OK, well I don't really understand the details but I trust you if
you say it's hard :)
> >>> Or... what if we just allow a compile and/or boot time flag to direct
> >>> that it does not want lazy vmap unmapping and it will just revert to
> >>> synchronous unmapping? If Xen needs lots of flushing anyway it might
> >>> not be a win anyway.
> >>
> >> That may be worth considering.
> >
> > ... in the meantime, shall we just do this for Xen? It is probably
> > safer and may end up with no worse performance on Xen anyway. If
> > we get more vmap users and it becomes important, you could look at
> > more sophisticated ways of doing this. Eg. a page could be flagged
> > if it potentially has lazy vmaps.
>
> OK. Do you want to do the patch, or shall I?
Here's a start for you.
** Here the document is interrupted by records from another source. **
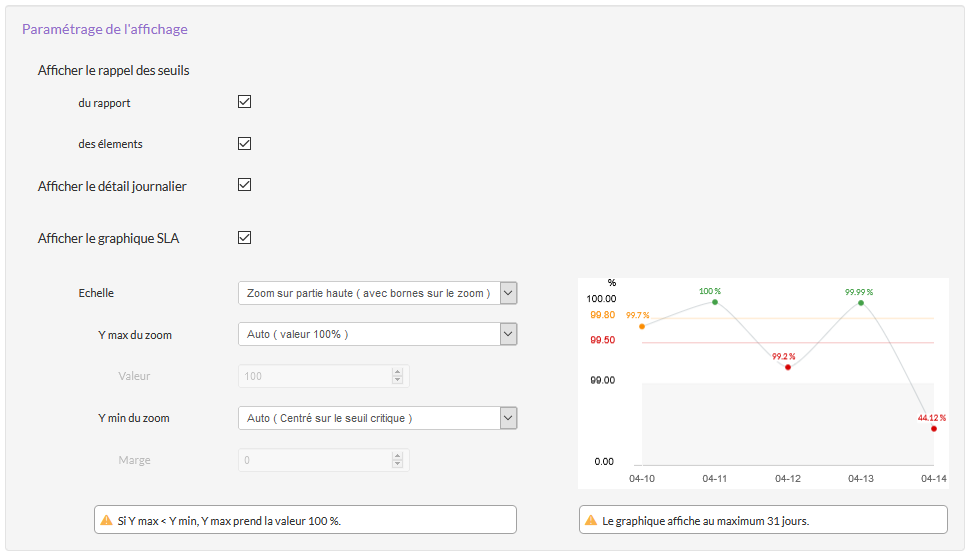Uncheck the 'des élements' checkbox
This screenshot has width=970, height=556.
pos(244,143)
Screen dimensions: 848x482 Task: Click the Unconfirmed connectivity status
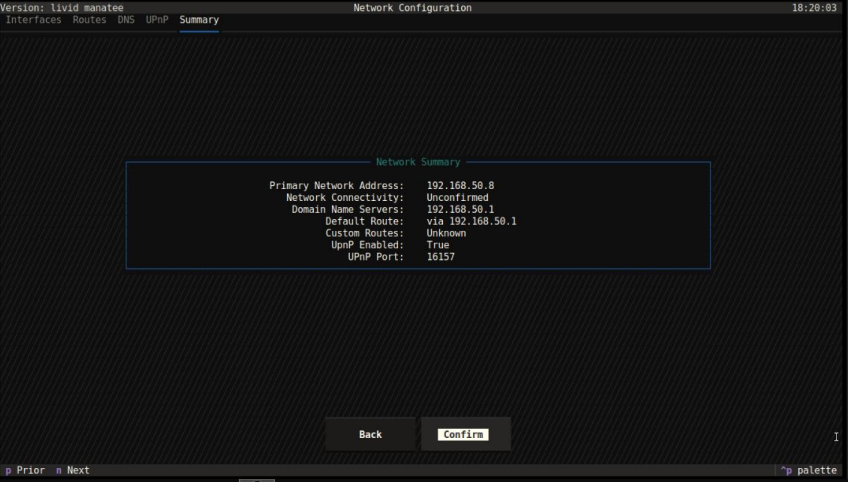(457, 198)
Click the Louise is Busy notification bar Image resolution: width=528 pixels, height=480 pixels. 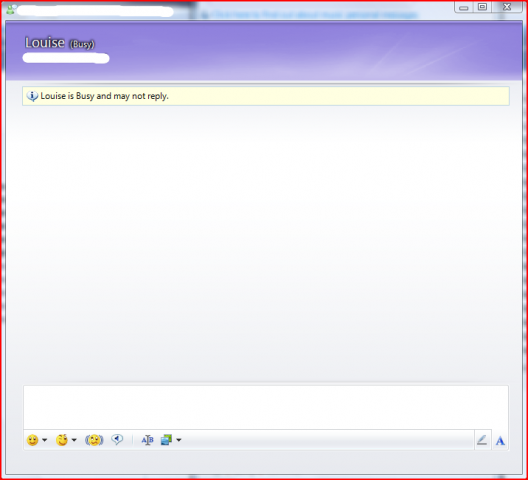click(x=266, y=96)
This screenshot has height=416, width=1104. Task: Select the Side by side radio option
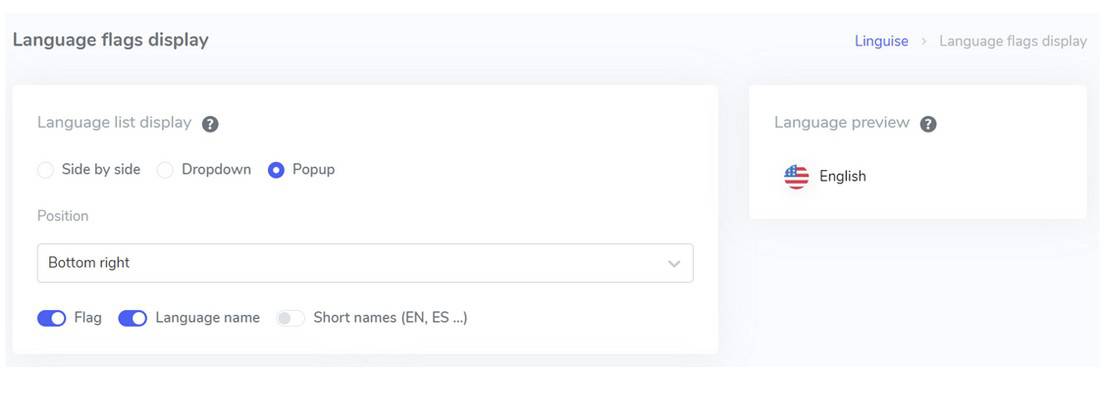click(x=46, y=170)
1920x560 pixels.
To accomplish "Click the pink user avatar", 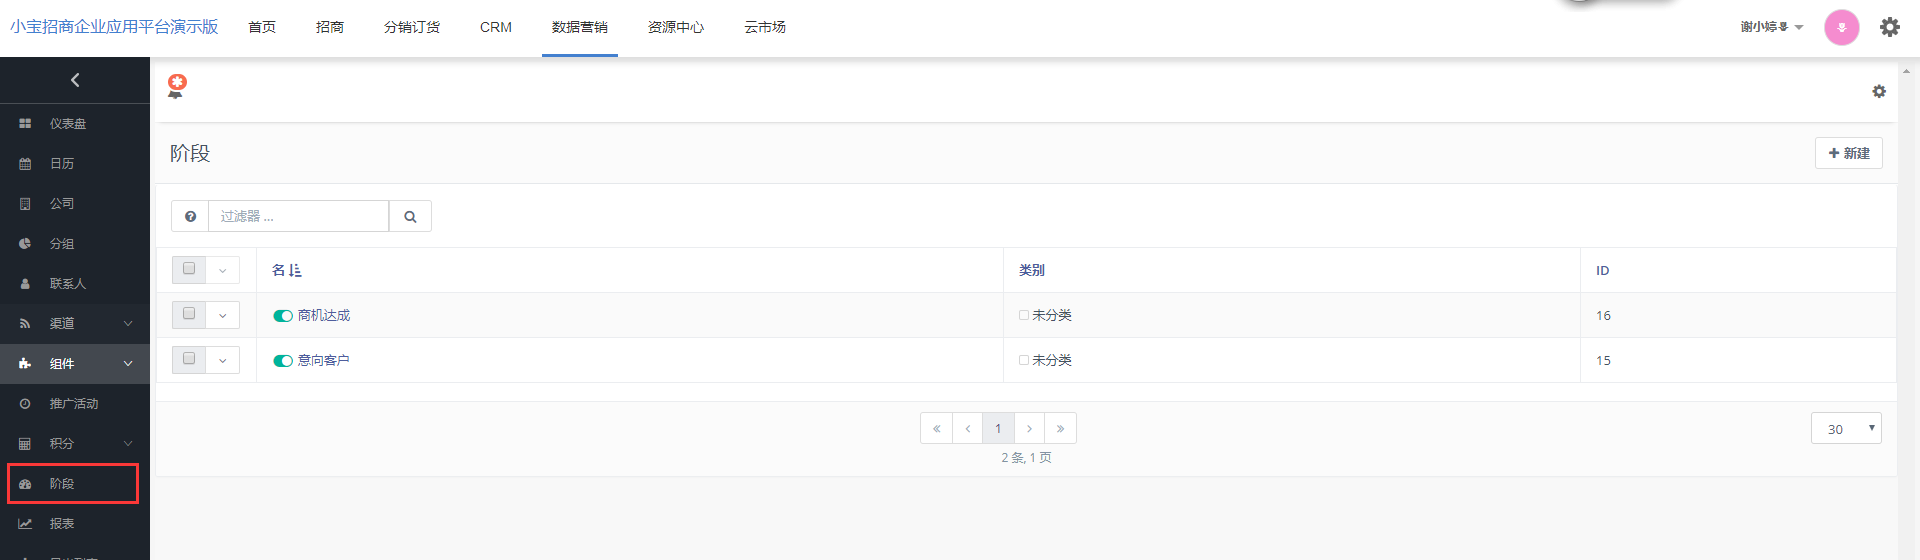I will click(x=1841, y=27).
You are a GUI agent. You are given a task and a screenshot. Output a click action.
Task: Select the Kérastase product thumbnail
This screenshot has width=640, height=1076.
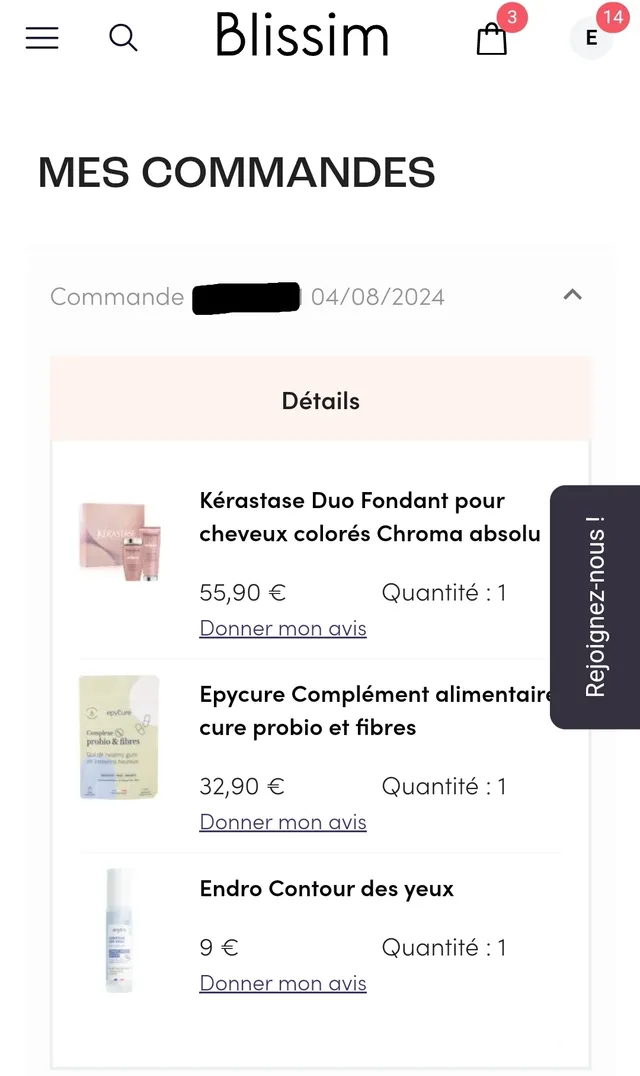click(119, 540)
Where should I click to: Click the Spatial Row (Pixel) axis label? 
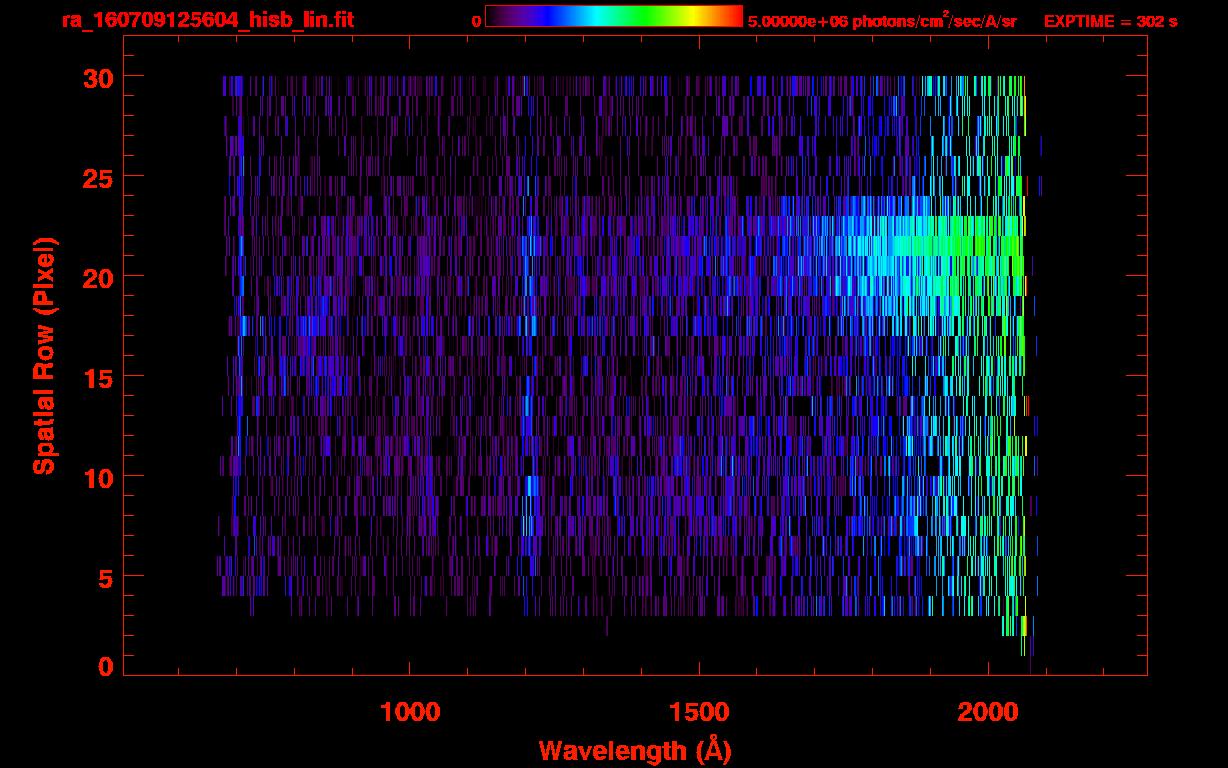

I think it gets rid of all the dead code and
data without introducing any actual conditional compilation...
---
mm/vmalloc.c | 66 ++++++++++++++++++++++++++++++++++++++++++-----------------
1 file changed, 48 insertions(+), 18 deletions(-)
Index: linux-2.6/mm/vmalloc.c
===================================================================
--- linux-2.6.orig/mm/vmalloc.c
+++ linux-2.6/mm/vmalloc.c
@@ -29,6 +29,11 @@
#include <asm/uaccess.h>
#include <asm/tlbflush.h>
+#ifdef CONFIG_VMAP_NO_LAZY_FLUSH
+#define VMAP_LAZY_FLUSHES 0
+#else
+#define VMAP_LAZY_FLUSHES 1
+#endif
/*** Page table manipulation functions ***/
@@ -376,7 +381,7 @@ retry:
found:
if (addr + size > vend) {
spin_unlock(&vmap_area_lock);
- if (!purged) {
+ if (VMAP_LAZY_FLUSHES && !purged) {
purge_vmap_area_lazy();
purged = 1;
goto retry;
@@ -413,7 +418,10 @@ static void __free_vmap_area(struct vmap
RB_CLEAR_NODE(&va->rb_node);
list_del_rcu(&va->list);
- call_rcu(&va->rcu_head, rcu_free_va);
+ if (VMAP_LAZY_FLUSHES)
+ call_rcu(&va->rcu_head, rcu_free_va);
+ else
+ kfree(va);
}
/*
@@ -450,8 +458,10 @@ static void vmap_debug_free_range(unsign
* faster).
*/
#ifdef CONFIG_DEBUG_PAGEALLOC
- vunmap_page_range(start, end);
- flush_tlb_kernel_range(start, end);
+ if (VMAP_LAZY_FLUSHES) {
+ vunmap_page_range(start, end);
+ flush_tlb_kernel_range(start, end);
+ }
#endif
}
@@ -571,10 +581,16 @@ static void purge_vmap_area_lazy(void)
*/
static void free_unmap_vmap_area_noflush(struct vmap_area *va)
{
- va->flags |= VM_LAZY_FREE;
- atomic_add((va->va_end - va->va_start) >> PAGE_SHIFT, &vmap_lazy_nr);
- if (unlikely(atomic_read(&vmap_lazy_nr) > lazy_max_pages()))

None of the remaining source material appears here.